En 2008, étant binationale, j’ai emménagé en Turquie. J’ai écrit un mémoire sur les artistes africains vivants à Istanbul, sous l’angle des droits culturels des minorités.

Les droits culturels font partie des droits de l’humain, et ils ne se limitent pas au droit à accéder à la culture de la majorité hégémonique, il s’agit aussi d’avoir accès aux moyens de s’exprimer comme on veut, de pratiquer sa langue maternelle, de développer un esprit critique sur sa propre identité.

Je suis allée au Togo, où j’ai accompagné la création d’un réseau d’agriculteurs et consommateurs solidaires, pour une indépendance agro-écologique face aux vendeurs de semences et de pesticides.

De retour en Turquie, j’ai travaillé pendant deux ans dans l’agence des Nations Unies pour les migrations, l’OIM; au coeur des accords bi-latéraux, des politiques sécuritaires des frontières, des centres de détention avant la déportation des éxilé-es. Je travaillais dans un projet qui servait à former une plateforme pour l’expression artistiques des migrants, dans le but de montrer aux populations locales que des gens qui arrivent de par le monde ont forcément quelque chose de positif à apporter. Avec l’aide de peintres et photographes immigrés, nous avons monté un fond d’aide pour les victimes de la traite humaine.

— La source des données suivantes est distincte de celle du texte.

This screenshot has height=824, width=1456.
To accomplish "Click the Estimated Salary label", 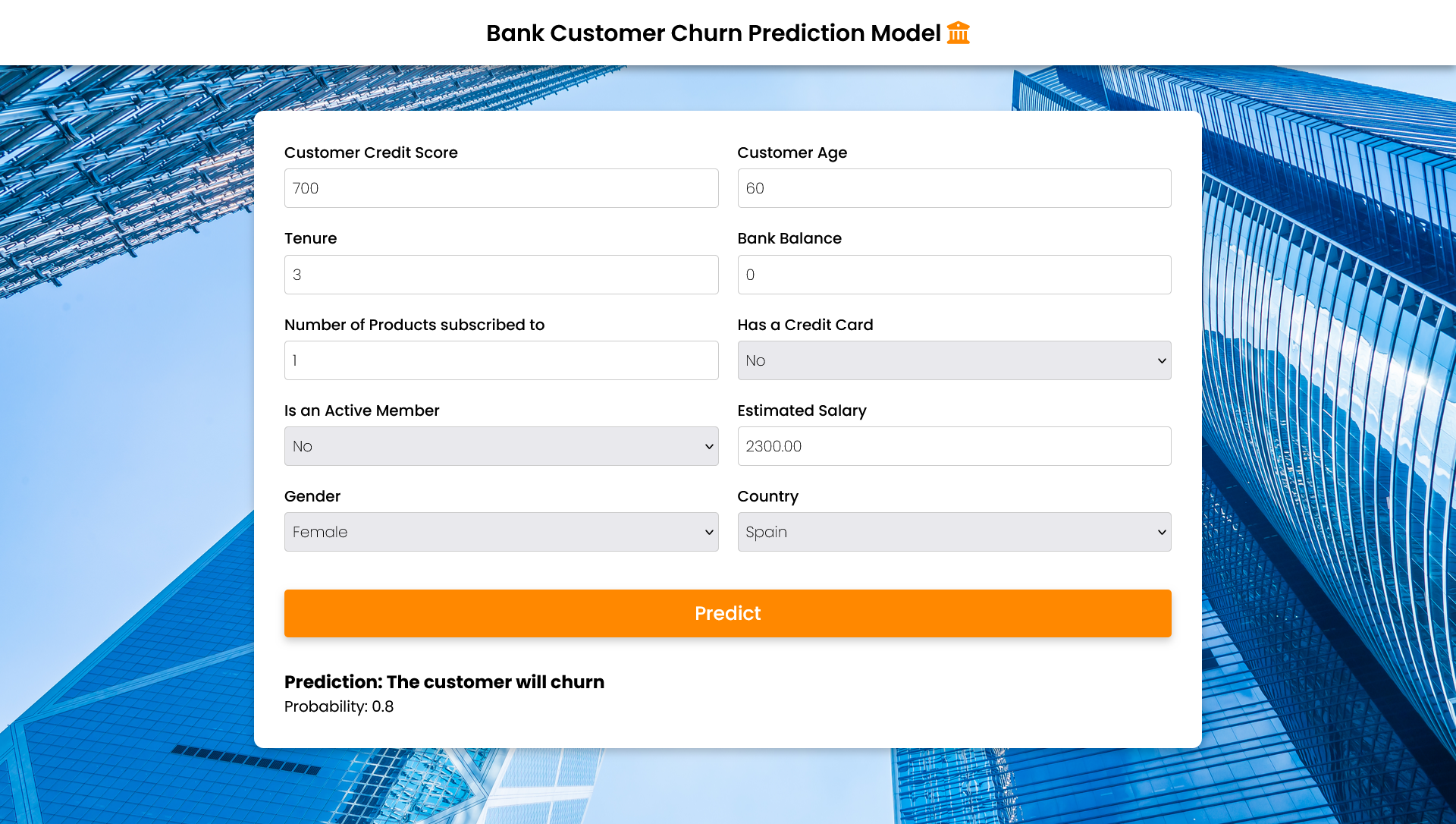I will click(x=802, y=410).
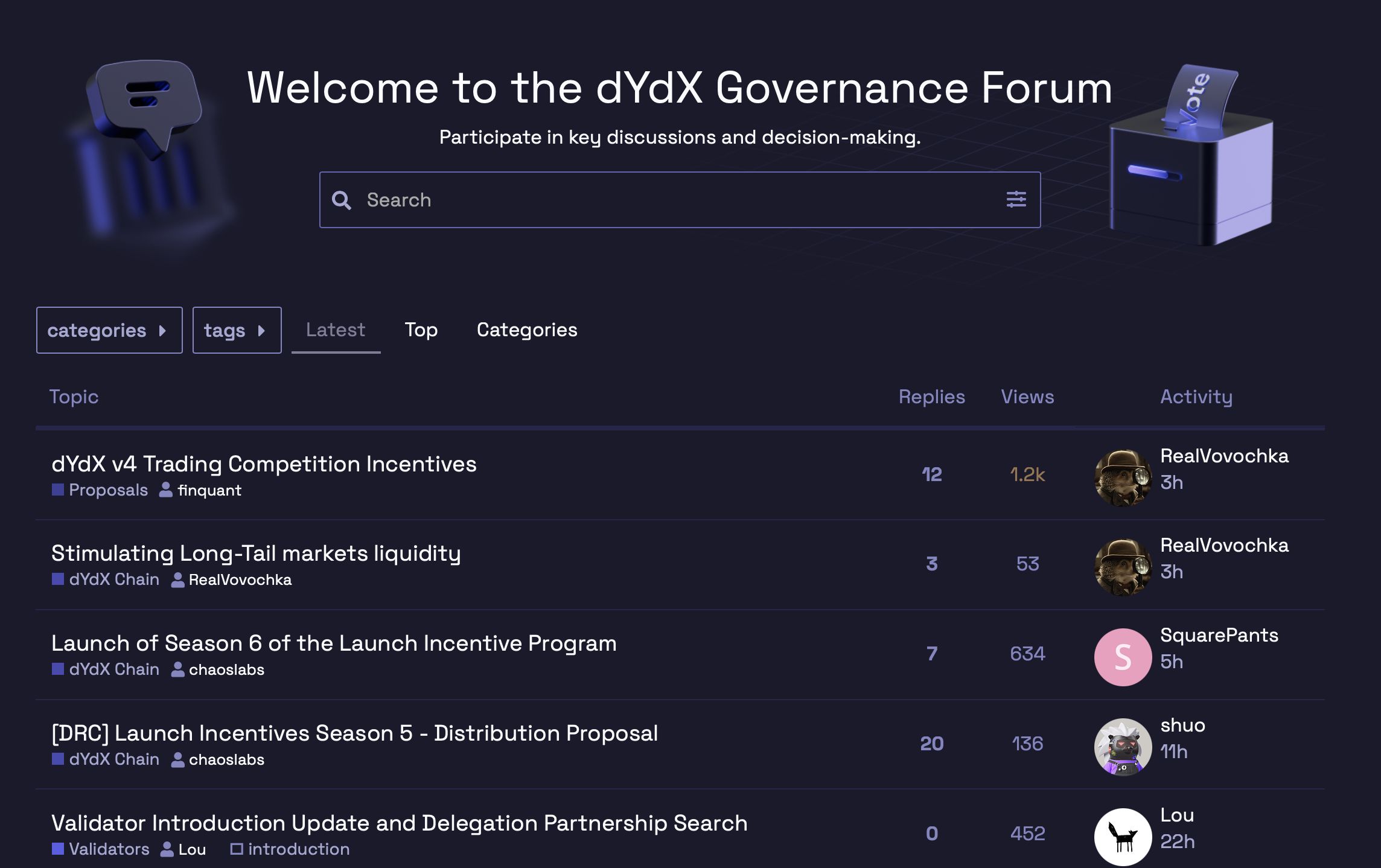Screen dimensions: 1381x868
Task: Click RealVovochka avatar on Trading Competition row
Action: click(1122, 477)
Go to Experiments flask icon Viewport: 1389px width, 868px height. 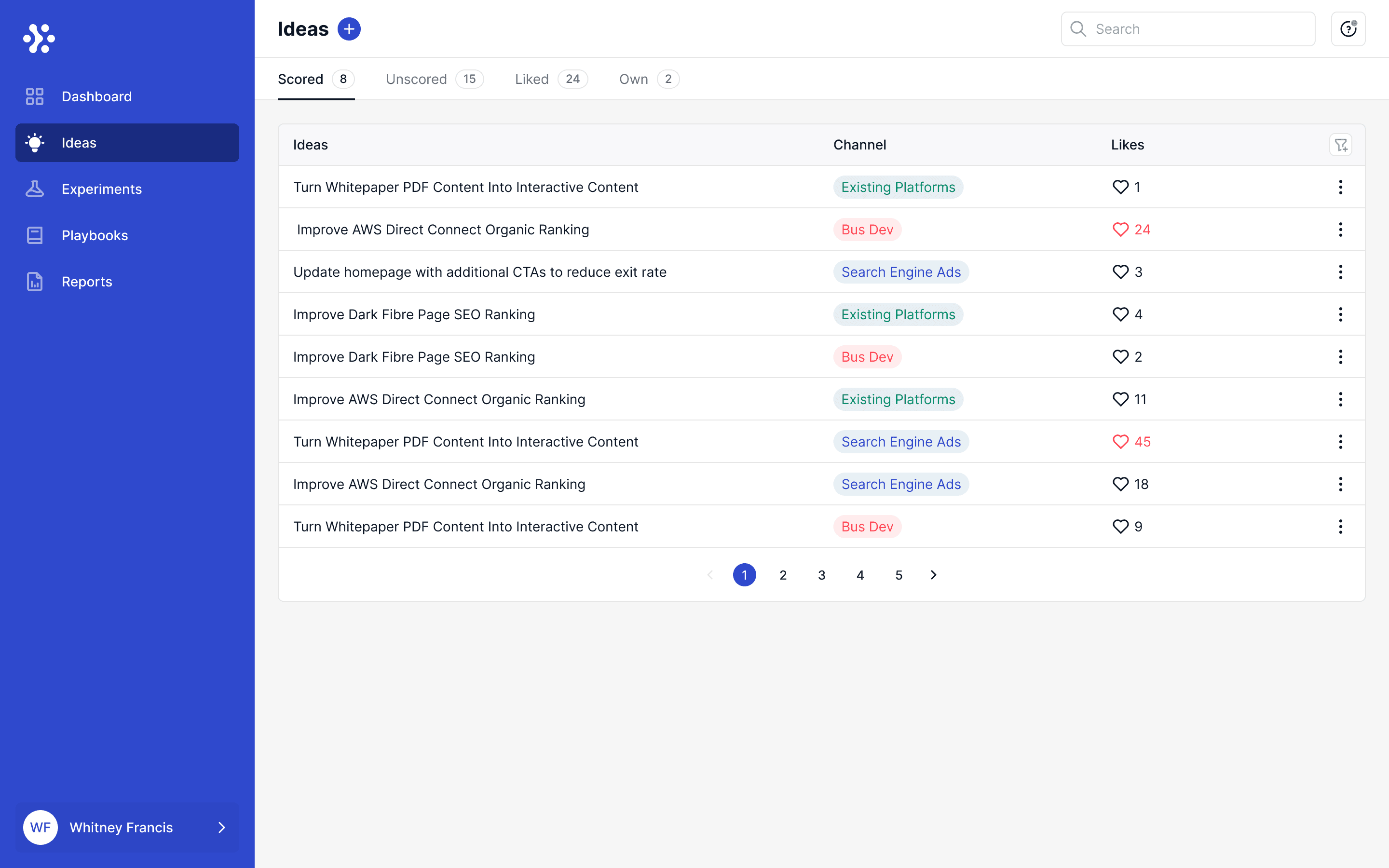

C’est à cette période de ma vie qu’a commencé le mouvement de Gezi. Pour sauver quelques arbres, nous nous sommes soulevés et certains sont morts. Comme au barrage de Sivens où pour protéger la nature, Rémi Fraisse est mort, tué par une grenade de gendarme. Parce que nos vies valent apparemment moins que les bénéfices de quelques exploitants. Même si c’est souvent de façon moins violente, nous sommes tous exposés à ce même mécanisme qui est à l’œuvre lorsque la pollution de l’air, de l’eau et de la nourriture rendent malades.

 

Je suis ensuite partie en Arménie voisine, pour travailler pendant six mois dans une association féministe à utiliser la capoeira comme moyen d’autonomisation sociale pour les femmes, grâce à qui j’ai intériorisé le concept de solidarité féminine. Entre la Turquie et l’Arménie, la frontière est fermée, et les relations sont compliquées par le déni du génocide par les Turcs. Dans la vie courante, les rencontres difficiles entre Arméniens et Turcs reflètent parfaitement que nier la souffrance de l’autre ne fait qu’éloigner la réconciliation. Car nous souffrons nous-même de l’oppression et de l’injustice infligée aux autres.

 

 

 

De retour à Istanbul j’ai fondé, avec d’autres personnes engagées, BoMoVu (Association pour l’autonomisation sociale par le sport et le mouvement du corps). Notre association défend le droit fondamental qu’est l’intégrité physique, pour tous. Depuis 2015, nous travaillons à prévenir l’arrêt scolaire des enfants victimes de la destruction urbaine par des activités sportives. Avec l’appui de la maison Anne Frank à Amsterdam, nous avons développé un manuel des “Jeux de la Réconciliation”. En utilisant les jeux traditionnels, nous avons sensibilisé les enfants qui vivent sur la frontière sur leur dialogue avec les enfants du pays voisin. Par ailleurs, nous organisons pour les supporters de football, des ateliers de création d’insultes non-discriminatoire pour créer un autre langage de l’amour du sport. Nous donnons des cours de sport aux enfants en chaise roulante pour les renforcer dans leurs capacité à réclamer leurs droits de citoyens, et bien d’autres activités.

 

En 2017, avec votre soutien, j’espère pouvoir continuer à porter mes convictions à l’Assemblée Nationale en tant que députée de la 8ème circonscription des Français-es établi-e-s hors de France.